Extrait du texte:
* * *

Le mouvement seapunk a fait couler pas mal d’encre avant l’été. Beaucoup d’analystes, bloggers et médias se sont penchés sur le phénomène. Essayons de définir simplement ce qu’est cette tendance. Dans un article publié cet été sur Slate (un des articles français décrivant le mieux le phénomène et ses satellites) il est rappelé que le terme est né en juin 2011 quand la twittos @lilinternet a inventé le concept avec un simple tweet : «Seapunk, un blouson de cuir dont les clous ont été remplacés par des crustacés». Au moment où il a été retweeté par bon nombres d’influenceurs avec le hashtag #seapunk, le feu était allumé, et plusieurs communautés se sont ruées sur ce concept, le détournant avec des photos, le glorifiant via des tribunes enflammées, créant ainsi un mouvement.
Son incarnation la plus palpable est immédiatement musicale et bon nombre d’artistes autoproclamés seapunks se lancent dans une tentative de définition d’un son. Le New York Times a défini ce courant musical comme “a web joke with music ». Les groupes seapunk ne resteront en effet pas dans les annales, n’apportant rien de concret si ce n’est un son electrorock plus ou moins réussi, sautillant, adolescent, futile et immédiat.
Mais c’est avant tout esthétiquement que le mouvement est reconnaissable entre mille. Dauphins, crabes, fluos, bindis, accessoires démodés, symboles religieux, smileys… Les montages photos seapunk sont devenus célèbres et un genre à part entière. On se croirait dans un jeu vidéo Megadrive ou dans un clip amateur de reprise de Lady Gaga par une bande de teenagers complètement losers et shootés à l’acide. La mode s’y met aussi et de grands couturiers récupèrent la tendance, la consacrant sur les podiums.
Mais passé les élucubrations musicales hasardeuses, trois choses sont à retenir pour aller plus loin que la simple fascination pour les couleurs et le look de ces créatures d’un autre monde. Trois tendances de fond qu’illustre parfaitement le seapunk, et qui laissent à penser que ce n’est que la première de multiples cultures protéiformes nées du digital qui vont émerger dans les années à venir.

* * *

Consignes:
• 1. Répondez aux questions suivantes à partir du texte sur le seapunk.
(a) Quel compte Twitter a inventé le terme « seapunk », et à quel mois et quelle année ?
(b) Par quelle formule le New York Times a-t-il défini ce courant musical ?
(c) Quelle console de jeu vidéo les montages photos seapunk évoquent-ils ?
• 2. Prolongez le texte sur le seapunk en reprenant juste après sa dernière phrase.

Lignes d'un jeu de données
* * *

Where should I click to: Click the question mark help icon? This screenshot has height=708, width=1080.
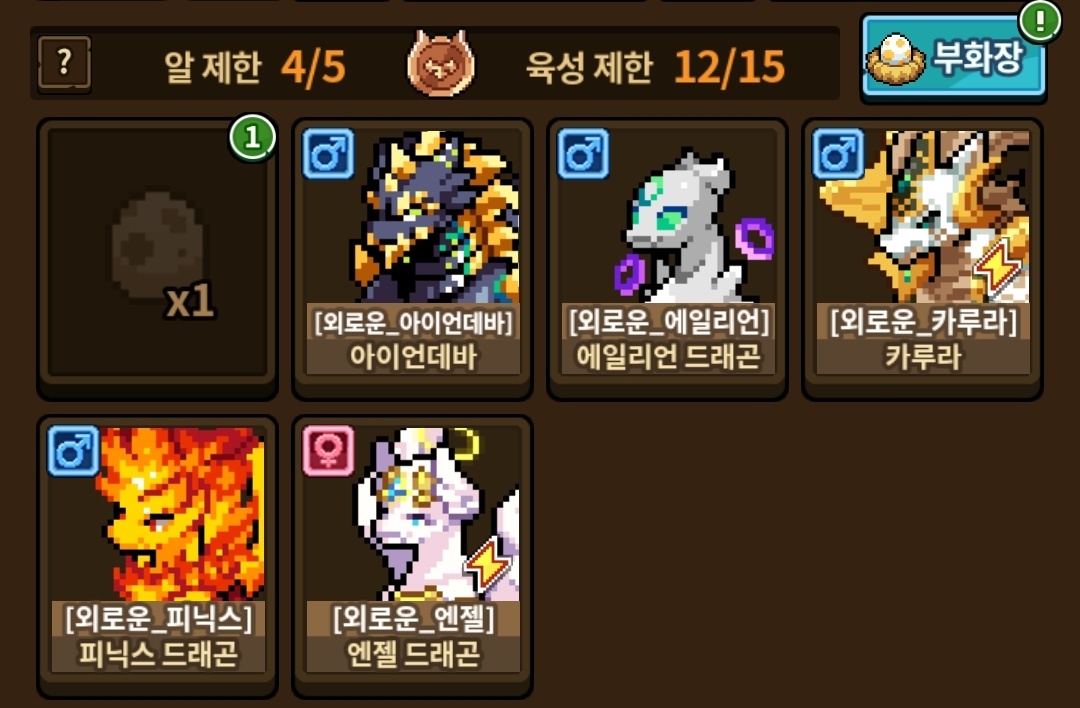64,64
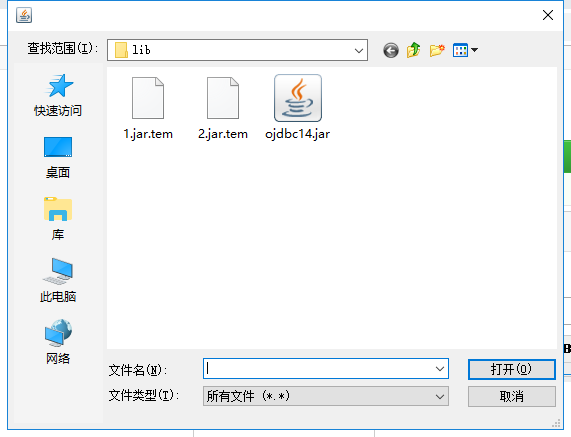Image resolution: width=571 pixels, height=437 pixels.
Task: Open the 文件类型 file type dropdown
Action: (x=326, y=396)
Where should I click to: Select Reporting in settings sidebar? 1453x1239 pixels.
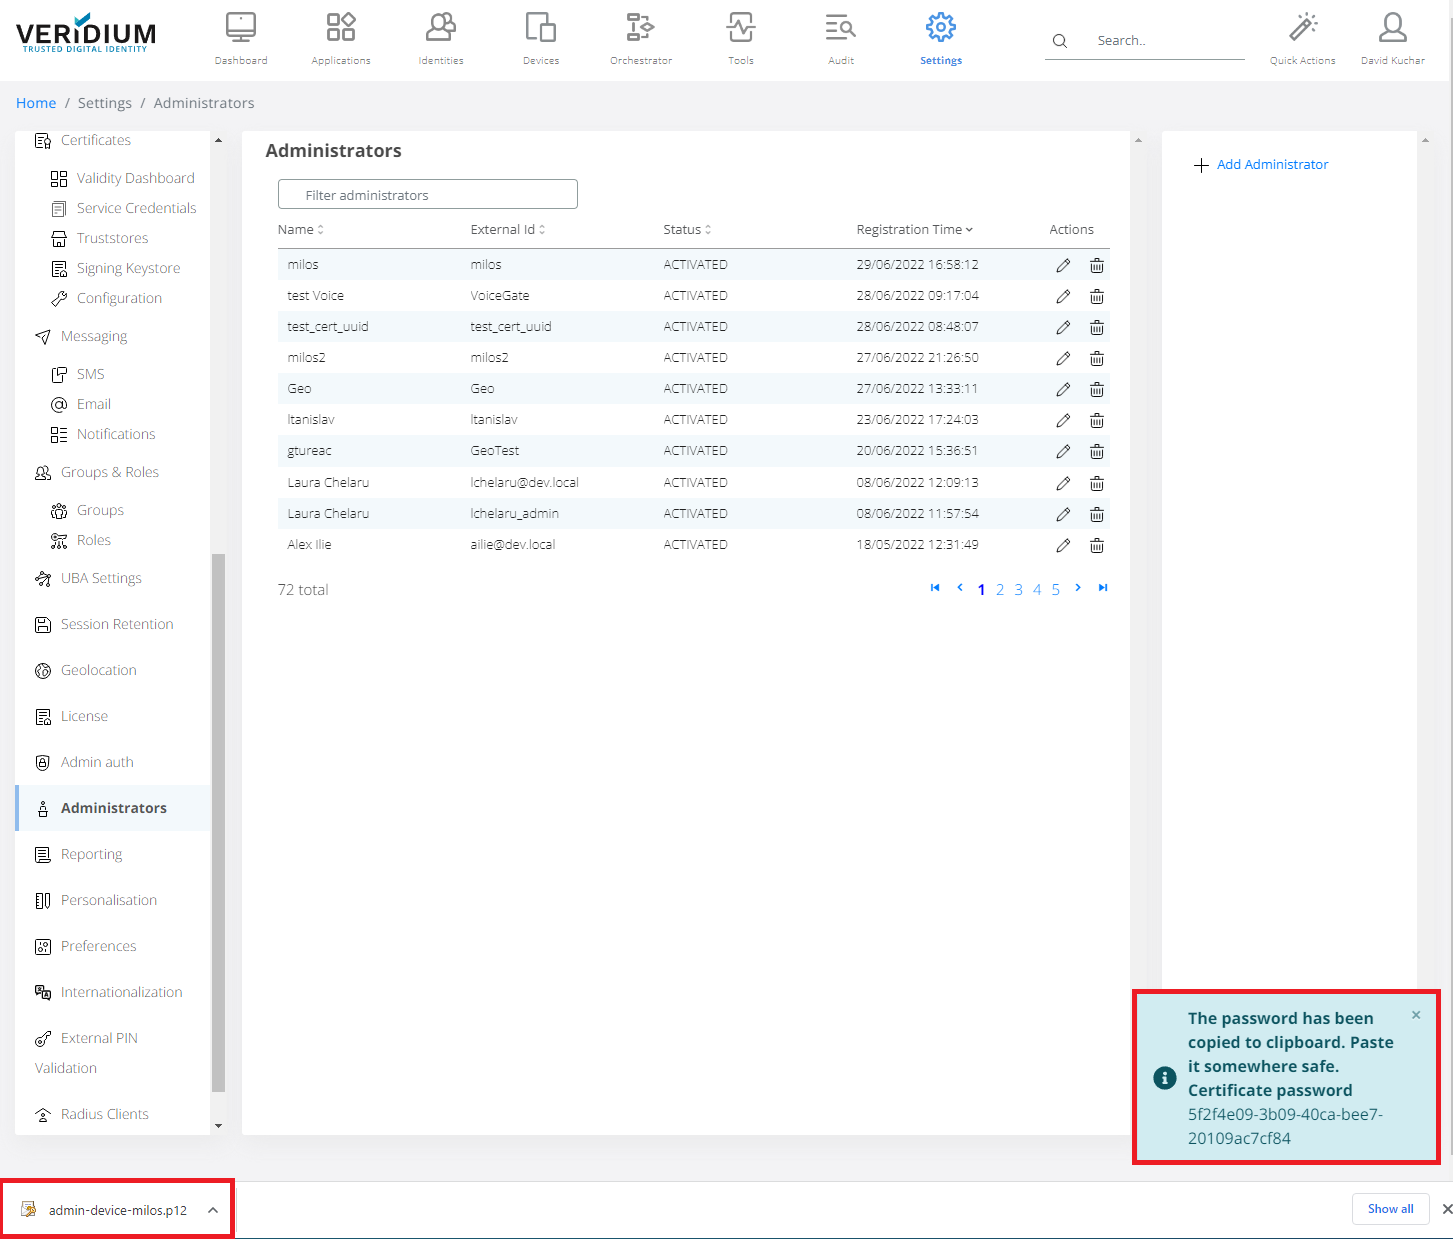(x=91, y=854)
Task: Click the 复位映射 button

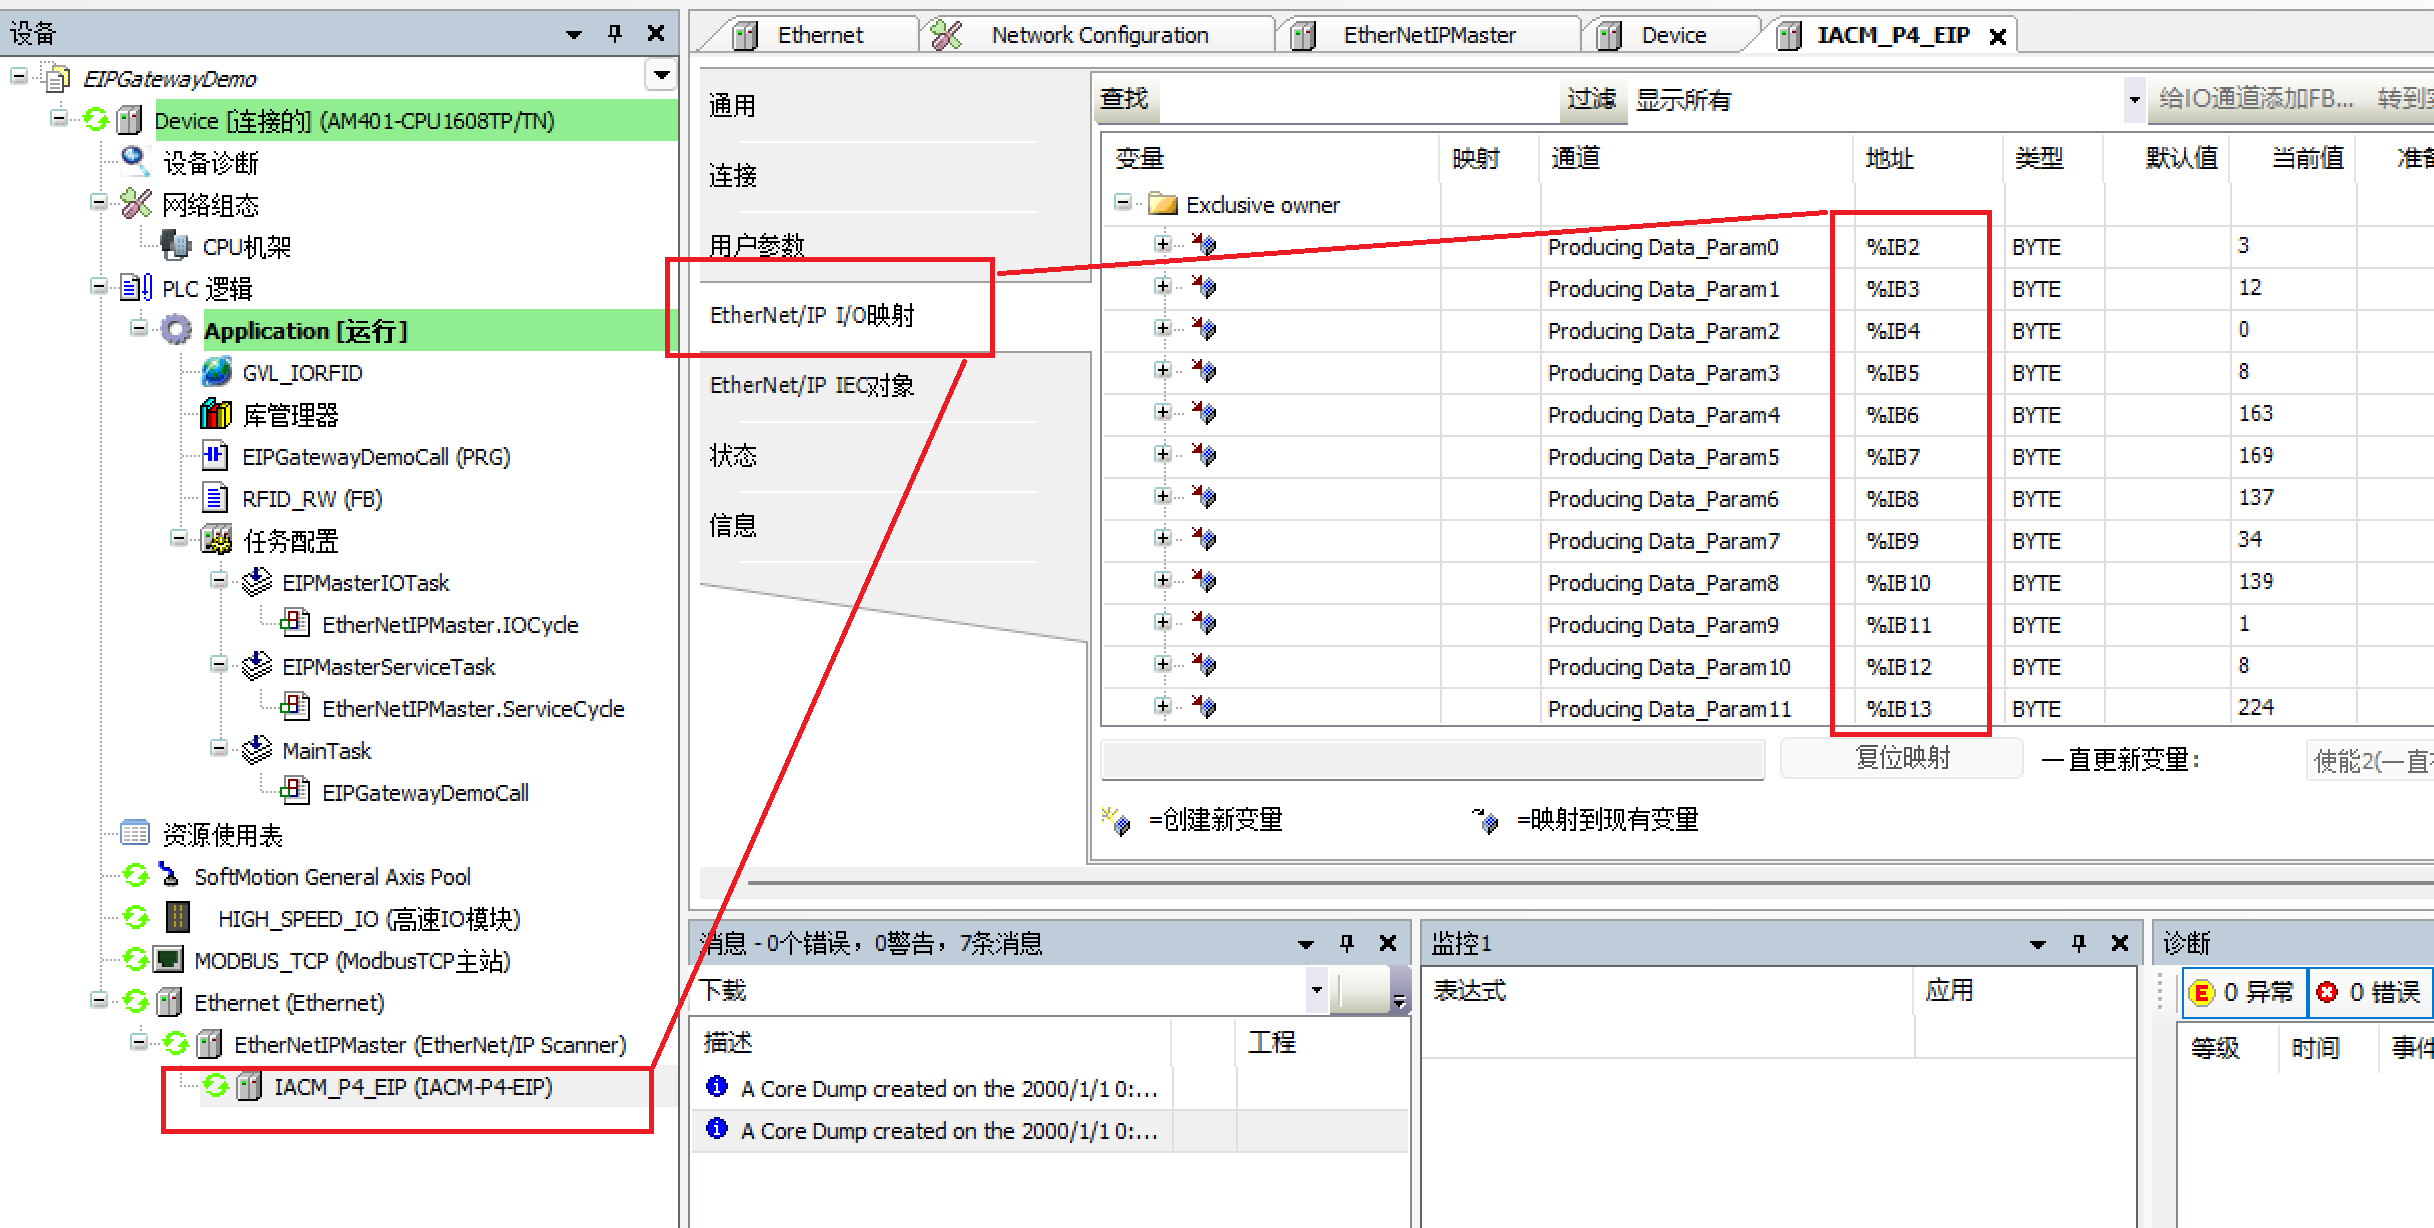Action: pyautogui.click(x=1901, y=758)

* * *

Réponses par consigne:
• 1.
(a) Le compte @lilinternet, en juin 2011.
(b) Le New York Times l'a défini comme « a web joke with music ».
(c) Ils évoquent la Megadrive.

• 2.
Le lieu fait lien
Toutes les sous-cultures se sont toujours développées autour de lieux totémiques, permettant de rassembler la tribu et de communier autour de ce qui fait leur spécificité. Ce qui est central est le lieu de développement de la tendance. Les punks se retrouvaient autour de lieux totémiques à Londres, la Tektonik est née dans la boîte de nuit le Metropolis (comme le souligne l’article de Slate)…
Pour le seapunk ce lieu est le digital et plus particulièrement Tumblr pour son esthétique, sa rapidité d’échange, sa créativité et notamment le passage au range de quasi art du format animé « .gif ». C’est extrêmement intéressant de noter que les lieux digitaux sont devenus concrets. Le virtuel n’existe pas. La culture y est vivante et de ces nouveaux lieux peuvent créer et animer des mouvements culturels.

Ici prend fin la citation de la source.